Understanding Long-Term Survival in ALS: A Cohort Study on Subject Characteristics and Prognostic Factors

Background: Amyotrophic Lateral Sclerosis (ALS) is a fatal neurodegenerative disease with variable clinical progression. While median survival is 2–4 years, 5–15% of individuals survive for longer. Methods: We conducted a retrospective, observational study using a population-based ALS register in Lombardy, Italy, to identify the clinical characteristics of long-term ALS survivors (≥10 years). Incident cases included in two periods (1998–2002 and 2008–2012) were considered. Results: A total of 828 ALS cases were included. Median survival for the entire cohort was 2.2 years (IQR 1.1–4.4). However, long-term survival was observed in 7% of individuals at 10 years, and 3% at 15 years. Long-survivors had a median survival of 13.4 years, significantly longer than the 1.9 years of non-long-survivors (IQR 1.0–3.6).

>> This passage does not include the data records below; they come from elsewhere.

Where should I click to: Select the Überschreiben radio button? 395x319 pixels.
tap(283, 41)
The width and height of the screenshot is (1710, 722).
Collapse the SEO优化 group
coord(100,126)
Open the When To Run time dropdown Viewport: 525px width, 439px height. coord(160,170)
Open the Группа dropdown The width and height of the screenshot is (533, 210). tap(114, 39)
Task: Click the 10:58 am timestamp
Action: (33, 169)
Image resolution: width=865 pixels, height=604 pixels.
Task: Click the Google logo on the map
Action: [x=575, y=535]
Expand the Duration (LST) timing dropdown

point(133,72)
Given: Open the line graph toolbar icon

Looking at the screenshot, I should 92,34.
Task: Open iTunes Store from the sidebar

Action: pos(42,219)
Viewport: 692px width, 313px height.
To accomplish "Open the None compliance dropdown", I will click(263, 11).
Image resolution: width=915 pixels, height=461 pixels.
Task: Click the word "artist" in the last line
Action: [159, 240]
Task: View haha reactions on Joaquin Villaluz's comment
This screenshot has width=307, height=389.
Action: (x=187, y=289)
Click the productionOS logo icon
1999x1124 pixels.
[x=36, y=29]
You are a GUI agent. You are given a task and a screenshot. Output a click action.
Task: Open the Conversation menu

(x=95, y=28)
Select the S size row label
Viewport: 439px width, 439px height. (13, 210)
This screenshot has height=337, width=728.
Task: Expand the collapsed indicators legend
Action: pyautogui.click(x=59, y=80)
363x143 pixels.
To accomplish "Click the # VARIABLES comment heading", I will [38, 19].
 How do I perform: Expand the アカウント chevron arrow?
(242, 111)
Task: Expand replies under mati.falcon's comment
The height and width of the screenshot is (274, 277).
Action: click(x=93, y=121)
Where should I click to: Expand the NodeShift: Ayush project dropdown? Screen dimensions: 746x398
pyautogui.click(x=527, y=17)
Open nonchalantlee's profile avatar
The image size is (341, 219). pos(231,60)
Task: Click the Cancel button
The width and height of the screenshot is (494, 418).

Long-survivors were younger at disease onset and diagnosis, had longer diagnostic delay, and were more likely to have had a spinal onset. The cohort also showed a higher proportion of males among long-term survivors (75% vs. 59%). No significant difference in survival was observed between the two examined periods. Conclusions: Our findings suggest that long-term ALS survival is likely influenced by a complex interplay of clinical, genetic, and environmental factors, along with the intrinsic rate of motor neuron degeneration.